Nothing of this was commented on by the Diaspora voice pieces.  Instead, the Canadian Tamil Congress seemingly tried to give us the impression that the people on the Sun Sea had somehow slipped out between the strands of barbed wire around the detention camps and made their way to Canada directly from Sri Lanka.   Later, the Globe and Mail located the staging areas for the next set of ‘boat people’ in Thailand and Malaysia in hotels and remote towns.  These refugees are already coming from third countries and not from Sri Lanka.

It was soon clear that many of the passengers aboard the Sun Sea had paid upwards of $45,000 for the passage to Canada, and yet we are asked to consider them as poor refugees who had fled persecution with little more than the clothing on their backs.  Also, considering that Tamil people smugglers have been successfully flying other would-be refugee claimants to Canada for decades, safely and conveniently aboard modern airliners for $30-40,000 per head, one has to wonder at the whole optics of the boat trip.

Outrageous appeals

There were outrageous appeals for sympathy from some of the passengers aboard the Sun Sea.  Petti Fong, a Toronto Star reporter who interviewed some of the female passengers quoted one ( "3 Months on the Sun Sea:  Tamil Migrants describe their Voyage"  Toronto Star, August 21st, 2010) as saying they only had a quarter litre of fresh water per person per day during the months it took the ship to reach Canadian waters.  Here is a simple fact:  A woman weighing 50 kilos who is not exerting herself while in a warm climate (letting alone the fierce sunlight that can occur in the Indian and Pacific Oceans) will still require 1.4 litres of drinking water every day.  Drinking only a quarter litre would result in death by dehydration in a very few days.

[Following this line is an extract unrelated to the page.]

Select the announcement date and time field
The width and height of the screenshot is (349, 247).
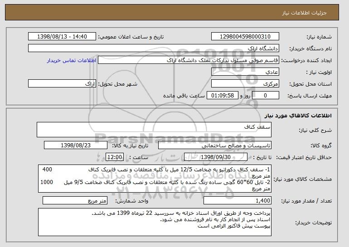tap(62, 37)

The MV Sun Sea was very overcrowded with 492 people, and could not have possibly carried them and the food and water necessary for the three month crossing from the Indian Ocean.  As well, its engines and desalination gear could not have continued working with such a heavy load for so long.  Nor could the ship (a coastal freighter designed for South Asia) have carried the fuel for such a long journey.  Despite the impression of one continuous desperate voyage, the ship must have either made frequent stops en route to Canada, or else it frequently made rendezvous with a supply ship to top up its fuel and water.  It is probably also a safe bet that all 492 people aboard were not there when the ship began its voyage.

Other Sri Lankan Tamils living outside Sri Lanka have already been heading back in increasing numbers.   This supports the contention that the situation in the country has much improved and that Tamils are no longer in danger there although it should be remembered that many of them were in greater danger from the Tigers than they were from other sources.  This begs the question:  Are we actually seeing members and supporters of the Tamil Tigers coming to Canada in well-founded fear of persecution by other Tamils?

It is always a useful practice to question everything one hears, especially from those who had invested so much of themselves in a conflict that has been lost.  It was always useful before to take anything said by the mouthpieces of the Tigers with a healthy dose of skepticism; it seems necessary now.

Speech given by John Thompson. President, Mackenzie Institute, Toronto, on Nov. 27 in Toronto.